Pen-friend June from Dundee

How did we pass the time?

Those of us who were too ill to receive lessons from Miss White found our own methods of entertaining ourselves.

Twice a day a trolley came around and we would buy comics.

Horror comics were particularly popular and I remember frightening myself silly over one story. Even today I cannot look at a coach load of people without remembering that scary story of a young girl who got on a bus in the depths of the countryside one evening only to find that everyone on the bus was dead. She had to sit next to these corpses; and they looked so lifelike.

Most of the time I read. Or wrote letters. I had lots of pen-friends, names collected from the back of the weekly Childrens Newspaper.

These girls would send me photos of themselves which I would carefully stick in my photograph album. One was June from Dundee.

I was very proud of this photo because unlike my other pen pals photos which showed only their heads this was a portrait.
June had a ribbon in her hair that matched her dress. She sat on a sofa with soft cushions clutching her dog, and she had ornate curtains on her window. It was a glimpse into another world.


What did I send her in return? What kind of a picture, as a 9 year old, did I paint of life inside Ward 2?
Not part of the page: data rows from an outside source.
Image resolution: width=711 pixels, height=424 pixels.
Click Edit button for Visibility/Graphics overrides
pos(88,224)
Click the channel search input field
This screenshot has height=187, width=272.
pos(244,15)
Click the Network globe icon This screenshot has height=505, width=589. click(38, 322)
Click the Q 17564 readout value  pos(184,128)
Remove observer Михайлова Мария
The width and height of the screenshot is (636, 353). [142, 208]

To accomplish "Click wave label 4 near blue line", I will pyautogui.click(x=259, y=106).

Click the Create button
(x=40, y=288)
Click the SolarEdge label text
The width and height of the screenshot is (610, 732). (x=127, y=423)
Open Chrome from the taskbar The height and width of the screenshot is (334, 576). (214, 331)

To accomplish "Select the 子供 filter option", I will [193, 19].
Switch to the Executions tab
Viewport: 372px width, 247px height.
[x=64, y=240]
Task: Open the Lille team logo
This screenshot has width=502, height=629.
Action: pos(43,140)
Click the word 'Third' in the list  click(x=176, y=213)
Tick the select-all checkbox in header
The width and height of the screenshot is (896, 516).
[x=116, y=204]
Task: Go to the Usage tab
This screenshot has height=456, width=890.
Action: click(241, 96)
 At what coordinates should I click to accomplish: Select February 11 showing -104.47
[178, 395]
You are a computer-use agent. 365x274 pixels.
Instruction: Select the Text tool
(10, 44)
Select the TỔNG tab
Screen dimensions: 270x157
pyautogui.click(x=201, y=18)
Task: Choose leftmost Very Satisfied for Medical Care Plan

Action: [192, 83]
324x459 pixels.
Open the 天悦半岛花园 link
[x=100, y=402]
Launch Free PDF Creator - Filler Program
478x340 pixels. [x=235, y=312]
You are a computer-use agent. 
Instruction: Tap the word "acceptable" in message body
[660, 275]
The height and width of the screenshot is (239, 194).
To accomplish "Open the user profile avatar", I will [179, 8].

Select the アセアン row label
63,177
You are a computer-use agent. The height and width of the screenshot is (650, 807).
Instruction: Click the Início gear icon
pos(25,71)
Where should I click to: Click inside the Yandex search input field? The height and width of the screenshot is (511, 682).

I can only hazard a guess. Would I have told her about the morning Sister Morgan pulled the curtains across the glass door so that nobody would see the little ritual, the “mark of respect for the dead” , except the curtains were not fully drawn and I got to see.

Two porters stood there with a stretcher containing a dead body from Six-Bedder and they stopped outside Ward 2 while Sister Morgan rushed in and picked up a bunch of fading flowers from the table in the middle of the Ward and placed them on the dead woman’s body.
I saw it . Would I have written about it to my pen-friend?

The morning post with letters from my pen-friends was the highlight of the day. They told of a world outside of which I knew nothing, for these were city children not from a country background like myself.